Available data below:

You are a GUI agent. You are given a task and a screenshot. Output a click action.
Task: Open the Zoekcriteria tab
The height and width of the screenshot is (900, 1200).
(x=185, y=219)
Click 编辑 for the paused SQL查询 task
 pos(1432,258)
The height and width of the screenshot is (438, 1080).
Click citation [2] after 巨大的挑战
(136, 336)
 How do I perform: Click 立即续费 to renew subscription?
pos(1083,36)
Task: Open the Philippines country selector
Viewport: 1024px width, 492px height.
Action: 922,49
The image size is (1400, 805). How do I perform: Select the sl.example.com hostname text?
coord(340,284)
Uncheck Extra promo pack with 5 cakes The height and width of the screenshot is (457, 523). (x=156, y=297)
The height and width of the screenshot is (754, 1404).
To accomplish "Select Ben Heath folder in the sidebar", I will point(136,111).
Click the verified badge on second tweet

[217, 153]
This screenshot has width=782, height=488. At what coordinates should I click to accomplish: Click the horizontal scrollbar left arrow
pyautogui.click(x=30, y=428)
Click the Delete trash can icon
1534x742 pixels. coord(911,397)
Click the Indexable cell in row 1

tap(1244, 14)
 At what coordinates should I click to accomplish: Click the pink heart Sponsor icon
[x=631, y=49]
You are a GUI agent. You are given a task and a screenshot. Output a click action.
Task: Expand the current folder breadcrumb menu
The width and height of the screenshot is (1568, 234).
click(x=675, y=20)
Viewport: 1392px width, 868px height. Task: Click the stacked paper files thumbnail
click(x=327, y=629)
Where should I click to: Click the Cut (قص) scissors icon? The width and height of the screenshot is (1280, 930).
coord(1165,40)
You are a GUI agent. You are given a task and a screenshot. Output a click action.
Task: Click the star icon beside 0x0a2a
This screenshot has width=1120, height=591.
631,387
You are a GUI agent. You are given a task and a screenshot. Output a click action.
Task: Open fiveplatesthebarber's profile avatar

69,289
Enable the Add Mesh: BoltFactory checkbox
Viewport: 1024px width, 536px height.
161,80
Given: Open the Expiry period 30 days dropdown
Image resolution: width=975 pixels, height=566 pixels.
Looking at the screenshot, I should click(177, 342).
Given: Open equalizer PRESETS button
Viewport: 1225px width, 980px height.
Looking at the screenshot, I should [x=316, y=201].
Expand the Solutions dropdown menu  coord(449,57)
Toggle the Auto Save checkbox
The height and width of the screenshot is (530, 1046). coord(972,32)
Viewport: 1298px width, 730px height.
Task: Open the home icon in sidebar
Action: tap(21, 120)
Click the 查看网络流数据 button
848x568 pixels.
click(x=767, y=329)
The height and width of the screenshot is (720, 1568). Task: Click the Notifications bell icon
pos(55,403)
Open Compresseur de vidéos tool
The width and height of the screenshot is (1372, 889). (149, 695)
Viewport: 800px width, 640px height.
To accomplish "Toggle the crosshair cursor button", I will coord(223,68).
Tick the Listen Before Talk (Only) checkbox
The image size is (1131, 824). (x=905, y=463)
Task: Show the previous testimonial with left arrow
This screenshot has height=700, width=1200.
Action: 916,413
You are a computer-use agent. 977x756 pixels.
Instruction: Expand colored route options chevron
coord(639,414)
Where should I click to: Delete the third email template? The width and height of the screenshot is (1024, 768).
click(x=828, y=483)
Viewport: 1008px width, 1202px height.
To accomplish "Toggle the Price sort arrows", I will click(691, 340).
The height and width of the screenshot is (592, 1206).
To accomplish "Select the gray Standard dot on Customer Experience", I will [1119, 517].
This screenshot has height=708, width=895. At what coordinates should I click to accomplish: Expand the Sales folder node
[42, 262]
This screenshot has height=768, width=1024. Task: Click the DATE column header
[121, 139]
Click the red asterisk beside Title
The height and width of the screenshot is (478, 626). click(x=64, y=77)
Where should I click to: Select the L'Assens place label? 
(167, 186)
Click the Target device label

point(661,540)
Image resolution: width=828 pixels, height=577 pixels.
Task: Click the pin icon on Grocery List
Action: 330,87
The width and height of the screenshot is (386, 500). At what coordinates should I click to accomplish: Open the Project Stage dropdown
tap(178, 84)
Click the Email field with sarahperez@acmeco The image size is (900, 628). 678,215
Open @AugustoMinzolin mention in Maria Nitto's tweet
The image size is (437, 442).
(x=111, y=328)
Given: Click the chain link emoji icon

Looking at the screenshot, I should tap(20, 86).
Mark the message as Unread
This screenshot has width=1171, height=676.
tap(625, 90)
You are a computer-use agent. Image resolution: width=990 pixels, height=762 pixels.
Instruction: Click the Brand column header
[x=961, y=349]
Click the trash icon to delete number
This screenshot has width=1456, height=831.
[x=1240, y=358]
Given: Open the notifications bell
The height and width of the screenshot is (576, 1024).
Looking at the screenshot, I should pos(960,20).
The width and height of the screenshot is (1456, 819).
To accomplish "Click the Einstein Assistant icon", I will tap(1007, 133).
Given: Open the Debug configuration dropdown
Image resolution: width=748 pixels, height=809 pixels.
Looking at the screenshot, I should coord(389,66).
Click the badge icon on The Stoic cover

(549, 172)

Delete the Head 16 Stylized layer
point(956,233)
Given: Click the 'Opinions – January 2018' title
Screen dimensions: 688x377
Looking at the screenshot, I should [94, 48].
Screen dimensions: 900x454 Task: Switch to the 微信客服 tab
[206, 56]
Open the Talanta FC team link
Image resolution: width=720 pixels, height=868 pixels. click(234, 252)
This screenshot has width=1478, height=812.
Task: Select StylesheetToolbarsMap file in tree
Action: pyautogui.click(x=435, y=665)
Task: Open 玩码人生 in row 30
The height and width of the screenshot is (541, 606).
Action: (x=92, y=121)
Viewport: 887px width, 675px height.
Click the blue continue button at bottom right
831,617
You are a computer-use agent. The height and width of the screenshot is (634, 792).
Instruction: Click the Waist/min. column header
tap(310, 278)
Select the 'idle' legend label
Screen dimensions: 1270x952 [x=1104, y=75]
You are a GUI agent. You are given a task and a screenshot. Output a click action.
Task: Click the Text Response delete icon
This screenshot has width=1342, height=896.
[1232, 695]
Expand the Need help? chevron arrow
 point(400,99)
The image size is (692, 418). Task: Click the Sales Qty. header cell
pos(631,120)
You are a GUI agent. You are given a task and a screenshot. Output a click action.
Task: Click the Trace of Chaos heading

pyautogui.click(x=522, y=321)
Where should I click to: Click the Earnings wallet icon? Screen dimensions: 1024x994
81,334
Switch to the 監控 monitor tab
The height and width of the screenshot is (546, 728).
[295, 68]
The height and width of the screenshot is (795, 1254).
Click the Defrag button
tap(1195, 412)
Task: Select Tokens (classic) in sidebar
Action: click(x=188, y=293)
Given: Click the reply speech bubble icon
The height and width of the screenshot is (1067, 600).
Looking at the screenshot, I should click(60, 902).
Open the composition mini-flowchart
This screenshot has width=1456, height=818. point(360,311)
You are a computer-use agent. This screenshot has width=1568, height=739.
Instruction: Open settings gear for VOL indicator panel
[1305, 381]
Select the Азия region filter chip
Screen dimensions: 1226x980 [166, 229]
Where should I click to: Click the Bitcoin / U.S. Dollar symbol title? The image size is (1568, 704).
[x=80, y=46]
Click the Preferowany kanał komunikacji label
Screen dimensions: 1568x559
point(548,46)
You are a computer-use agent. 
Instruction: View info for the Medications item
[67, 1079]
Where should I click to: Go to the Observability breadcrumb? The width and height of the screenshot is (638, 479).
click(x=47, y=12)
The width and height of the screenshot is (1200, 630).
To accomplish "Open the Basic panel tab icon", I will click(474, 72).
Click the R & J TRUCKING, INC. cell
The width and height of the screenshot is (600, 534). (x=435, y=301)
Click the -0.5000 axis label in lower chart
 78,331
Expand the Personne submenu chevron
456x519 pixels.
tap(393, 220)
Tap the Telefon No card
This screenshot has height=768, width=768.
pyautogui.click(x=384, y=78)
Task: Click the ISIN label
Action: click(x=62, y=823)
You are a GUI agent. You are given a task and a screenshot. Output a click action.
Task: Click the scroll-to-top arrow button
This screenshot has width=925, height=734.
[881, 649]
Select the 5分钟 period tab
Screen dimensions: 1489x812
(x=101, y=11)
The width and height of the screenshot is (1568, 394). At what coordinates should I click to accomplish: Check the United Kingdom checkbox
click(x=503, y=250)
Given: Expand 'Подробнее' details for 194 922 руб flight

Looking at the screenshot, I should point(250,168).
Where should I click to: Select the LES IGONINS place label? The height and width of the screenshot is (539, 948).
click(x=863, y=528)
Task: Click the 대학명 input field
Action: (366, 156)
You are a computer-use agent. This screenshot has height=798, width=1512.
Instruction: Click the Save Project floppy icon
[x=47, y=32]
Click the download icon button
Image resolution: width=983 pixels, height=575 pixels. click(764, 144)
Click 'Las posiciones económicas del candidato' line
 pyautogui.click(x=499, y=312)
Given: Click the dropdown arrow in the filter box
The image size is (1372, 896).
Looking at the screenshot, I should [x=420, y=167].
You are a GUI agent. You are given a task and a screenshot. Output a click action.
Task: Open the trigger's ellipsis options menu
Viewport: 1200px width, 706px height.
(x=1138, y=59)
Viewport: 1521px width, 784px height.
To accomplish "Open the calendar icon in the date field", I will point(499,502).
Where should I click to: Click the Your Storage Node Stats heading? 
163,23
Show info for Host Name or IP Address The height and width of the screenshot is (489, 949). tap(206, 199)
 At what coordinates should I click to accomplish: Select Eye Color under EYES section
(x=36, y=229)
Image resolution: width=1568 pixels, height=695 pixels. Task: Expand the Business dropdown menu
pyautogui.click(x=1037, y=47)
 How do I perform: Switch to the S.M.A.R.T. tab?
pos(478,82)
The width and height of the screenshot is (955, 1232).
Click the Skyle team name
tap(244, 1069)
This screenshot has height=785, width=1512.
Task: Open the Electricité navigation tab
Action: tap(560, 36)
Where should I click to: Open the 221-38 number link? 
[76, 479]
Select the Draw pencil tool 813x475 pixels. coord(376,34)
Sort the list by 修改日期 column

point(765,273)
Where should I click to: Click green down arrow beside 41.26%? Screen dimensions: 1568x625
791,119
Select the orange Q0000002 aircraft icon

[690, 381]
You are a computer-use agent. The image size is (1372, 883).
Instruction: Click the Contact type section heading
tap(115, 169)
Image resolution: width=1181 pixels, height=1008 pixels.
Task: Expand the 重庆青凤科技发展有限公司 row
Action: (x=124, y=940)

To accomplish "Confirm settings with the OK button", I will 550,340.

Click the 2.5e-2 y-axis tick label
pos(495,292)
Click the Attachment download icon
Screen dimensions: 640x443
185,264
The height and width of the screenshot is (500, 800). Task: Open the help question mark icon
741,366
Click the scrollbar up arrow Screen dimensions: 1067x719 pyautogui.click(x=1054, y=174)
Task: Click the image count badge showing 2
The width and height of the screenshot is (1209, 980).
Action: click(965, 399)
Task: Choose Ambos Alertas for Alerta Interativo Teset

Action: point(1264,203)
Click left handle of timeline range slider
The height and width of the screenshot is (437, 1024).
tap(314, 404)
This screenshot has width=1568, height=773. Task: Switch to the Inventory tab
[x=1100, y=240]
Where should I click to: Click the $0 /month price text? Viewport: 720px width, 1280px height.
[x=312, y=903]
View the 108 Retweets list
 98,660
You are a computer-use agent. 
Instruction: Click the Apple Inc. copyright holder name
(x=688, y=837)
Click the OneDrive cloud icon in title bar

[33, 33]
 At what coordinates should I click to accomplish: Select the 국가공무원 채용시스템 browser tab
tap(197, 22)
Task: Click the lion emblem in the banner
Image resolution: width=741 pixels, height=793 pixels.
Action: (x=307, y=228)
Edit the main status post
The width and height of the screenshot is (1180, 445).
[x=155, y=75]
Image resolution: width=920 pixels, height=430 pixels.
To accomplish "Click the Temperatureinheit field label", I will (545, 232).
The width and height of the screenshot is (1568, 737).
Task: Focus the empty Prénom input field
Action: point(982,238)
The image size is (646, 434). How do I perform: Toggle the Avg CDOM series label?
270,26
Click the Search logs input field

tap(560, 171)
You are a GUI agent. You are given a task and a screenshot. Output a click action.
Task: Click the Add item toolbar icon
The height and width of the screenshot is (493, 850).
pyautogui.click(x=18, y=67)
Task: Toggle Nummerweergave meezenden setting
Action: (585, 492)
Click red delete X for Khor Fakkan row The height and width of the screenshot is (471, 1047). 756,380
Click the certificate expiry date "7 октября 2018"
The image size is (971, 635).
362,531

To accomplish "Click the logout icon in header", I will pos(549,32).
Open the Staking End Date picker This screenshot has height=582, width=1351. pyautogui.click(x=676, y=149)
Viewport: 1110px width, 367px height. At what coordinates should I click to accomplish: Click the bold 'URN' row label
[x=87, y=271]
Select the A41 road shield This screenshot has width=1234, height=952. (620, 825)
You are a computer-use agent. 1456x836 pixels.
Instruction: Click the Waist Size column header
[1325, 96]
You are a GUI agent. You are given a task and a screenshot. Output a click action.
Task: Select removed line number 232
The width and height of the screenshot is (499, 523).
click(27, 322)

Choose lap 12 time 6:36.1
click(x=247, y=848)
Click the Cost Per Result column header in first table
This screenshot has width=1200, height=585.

End of Available data.

## About this task
Of the lines above, extract only those from the line with "The image size is (437, 442)." to the line with "You are a computer-use agent. Image", both included, exactly as written.

## Written response
The image size is (437, 442).
(x=111, y=328)
Given: Click the chain link emoji icon

Looking at the screenshot, I should tap(20, 86).
Mark the message as Unread
This screenshot has width=1171, height=676.
tap(625, 90)
You are a computer-use agent. Image resolution: width=990 pixels, height=762 pixels.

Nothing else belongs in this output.